We did attend the obligatory presentation in the Sales Center at Parc Soleil. Net end - we didn't purchase anything. Overall, the presentation experience was fairly low key and not high pressure. Maybe even more low key after they came to believe we are truly interested in joining HGVC as resale members.

The Sales Center is gorgeous and well appointed and their informational technology reminded us of Disney's technical prowess in film making. With 180 employees including 112 Sales Reps and stunning views and huge desk size computers one doesn't have to wonder why the cost of HGVC properties are so expensive. 

They put on a Hollywood group presentation complete with photos of the world and happy vacationers. Who wouldn't be taken in by such dreams. Very professional approach. Then back to earth and we separated with our sales rep.

Our rep began the usual rehearsed buddy-buddy approach letting us know in several ways that we are valuable people and he would never do anything to hurt us.

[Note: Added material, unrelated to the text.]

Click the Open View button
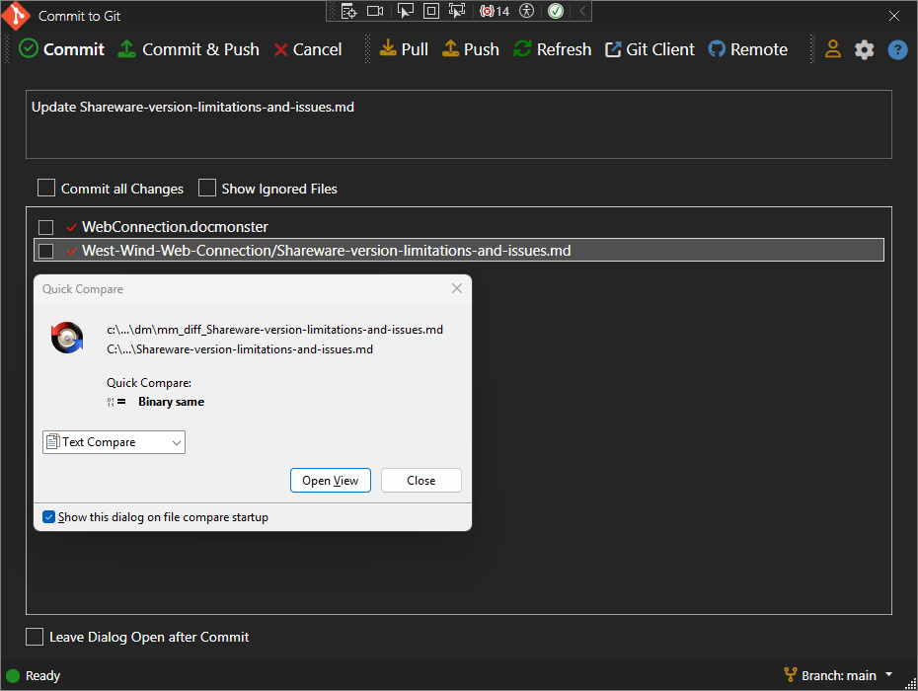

I thought that was a good time to tell him that we are pursuing possible timeshare resales as our first step. I advised we had done our due diligence and that we want to be HGVC Members but not at developer expense. Very simple. 

That seemed to derail him a bit but he came back with the usual resales are chancy and sometimes you end up with huge past maintenance bills to pay off etc. Everyone lies. Imagine being told that in a sales presentation. lol. He told us of one unlucky soul that bought a time share then learned he now owed $18,000 in back maintenance. We would hear that story a few times again. Of course, buy a developed owned timeshare is clean and clear and no problems. 

I wont bore you with usual discussions as you have heard them many many times.
But there were a few things that I had not anticipated so I will mention them here.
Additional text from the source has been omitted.